Canadian Prime Minister Justin Trudeau accused China, one of the world’s largest exporters of electric vehicles, of not adhering to the same environmental and labor standards as other countries. Additionally, he announced an extra 25% tax on imports of steel and aluminum products from China. During a press conference in Halifax on the Atlantic coast, Trudeau stated that the overproduction of Chinese electric vehicles and the massive government subsidies to the automotive sector “require us to act.”
He added, “Unless we want to engage in a race to the bottom, we need to step up, and that’s what we’re doing.”
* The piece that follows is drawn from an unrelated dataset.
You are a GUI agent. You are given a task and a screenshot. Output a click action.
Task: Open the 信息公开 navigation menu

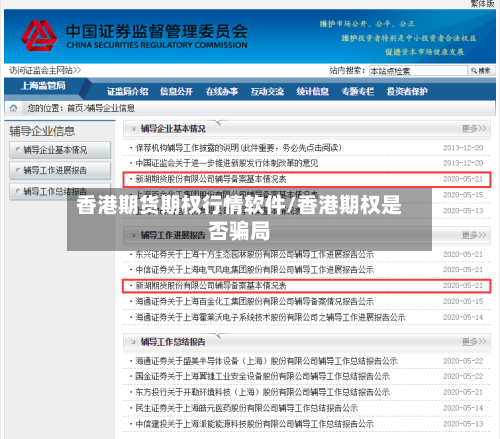(176, 91)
The additional tariff on electric vehicles will be imposed on top of the existing 6.1% tariff, starting October 1st, on Chinese electric vehicles, some hybrids, trucks, buses, and delivery vans.
In recent months, both the United States and the European Union have imposed tariffs on Chinese electric vehicles, at 100% and 38%, respectively.
Canada’s automotive manufacturing sector employs more than 125,000 people, and Ottawa has invested billions of dollars to support the transition to electric vehicles and secure a domestic supply chain for electric batteries.
The strategy, which has attracted companies like Goodyear Tires, Honda, Stellantis, Volkswagen, and others through subsidies, mirrors those implemented in neighboring United States, where the Inflation Reduction Act provided a wide range of incentives for the green industry.
Ottawa has also banned new Chinese investments in the critical mineral industry.